Turistas circulam pelo estúdio enquanto Max, Ian e eu terminamos de colocar a última camada verde na minha impressão. Um casal holandês olha por cima do meu ombro e eu brinco que talvez eu venda um trabalho.

"Isso acontece", diz Max. Por alguma razão, o Taller tem uma aura que faz as pessoas virem depois de peças inacabadas, assim como as feitas pelos alunos. "Os alunos pagaram por todo o curso dessa maneira", diz Max. "Sorte de principiante."

Para ele, essa é a essência do que separa a litografia cubana das abordagens de outros estúdios à prática - é um pouco mais livre, profundamente comprometida com o processo, mas também pronta para usar qualquer coisa - e quartos e, no meu caso, a sugestão de Max., alguns rótulos extras de charutos são pressionados por cima. Um pouco kitsch. Eu me sinto bem com isso.

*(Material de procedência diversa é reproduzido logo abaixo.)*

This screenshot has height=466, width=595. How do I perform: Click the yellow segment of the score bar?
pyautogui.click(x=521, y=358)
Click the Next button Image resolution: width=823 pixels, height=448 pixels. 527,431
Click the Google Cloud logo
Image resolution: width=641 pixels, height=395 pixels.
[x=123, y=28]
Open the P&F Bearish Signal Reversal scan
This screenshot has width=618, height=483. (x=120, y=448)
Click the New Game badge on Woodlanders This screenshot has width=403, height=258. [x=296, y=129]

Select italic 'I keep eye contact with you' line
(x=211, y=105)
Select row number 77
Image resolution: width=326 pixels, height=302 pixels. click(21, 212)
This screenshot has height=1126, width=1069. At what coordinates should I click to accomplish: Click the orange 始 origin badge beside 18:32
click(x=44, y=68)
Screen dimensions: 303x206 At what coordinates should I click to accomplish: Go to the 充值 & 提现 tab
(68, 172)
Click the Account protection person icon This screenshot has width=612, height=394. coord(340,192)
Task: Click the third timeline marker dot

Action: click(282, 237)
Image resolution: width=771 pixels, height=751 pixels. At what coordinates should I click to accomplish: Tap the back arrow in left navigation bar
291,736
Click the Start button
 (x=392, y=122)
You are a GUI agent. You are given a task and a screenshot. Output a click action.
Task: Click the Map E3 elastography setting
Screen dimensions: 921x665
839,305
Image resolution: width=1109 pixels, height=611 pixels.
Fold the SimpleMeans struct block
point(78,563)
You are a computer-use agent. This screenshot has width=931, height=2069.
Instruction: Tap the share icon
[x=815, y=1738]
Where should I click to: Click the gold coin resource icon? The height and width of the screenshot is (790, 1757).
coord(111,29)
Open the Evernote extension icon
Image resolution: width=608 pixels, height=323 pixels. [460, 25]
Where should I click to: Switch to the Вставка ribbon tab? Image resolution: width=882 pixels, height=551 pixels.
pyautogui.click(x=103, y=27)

Aqui, uma impressão completa um ciclo de vida completo. Ao contrário de outros estúdios de litografia, que mantêm o trabalho dos artistas à mão para fazer as segundas e terceiras edições, tudo no Taller é destruído após a sua execução. O estúdio gosta de manter cada edição completamente única, feita apenas pelo artista, e apenas no momento em que ela faz. Também limpa os calcários para uso posterior. Max me chama para ver como ele e Ian esfregam um X gigante na minha impressão, "cancelando" isso. Eles o levam de volta para a bacia de pedra, onde será lavado para usar novamente, vestígios do meu trabalho se juntando às fileiras dos fantasmas.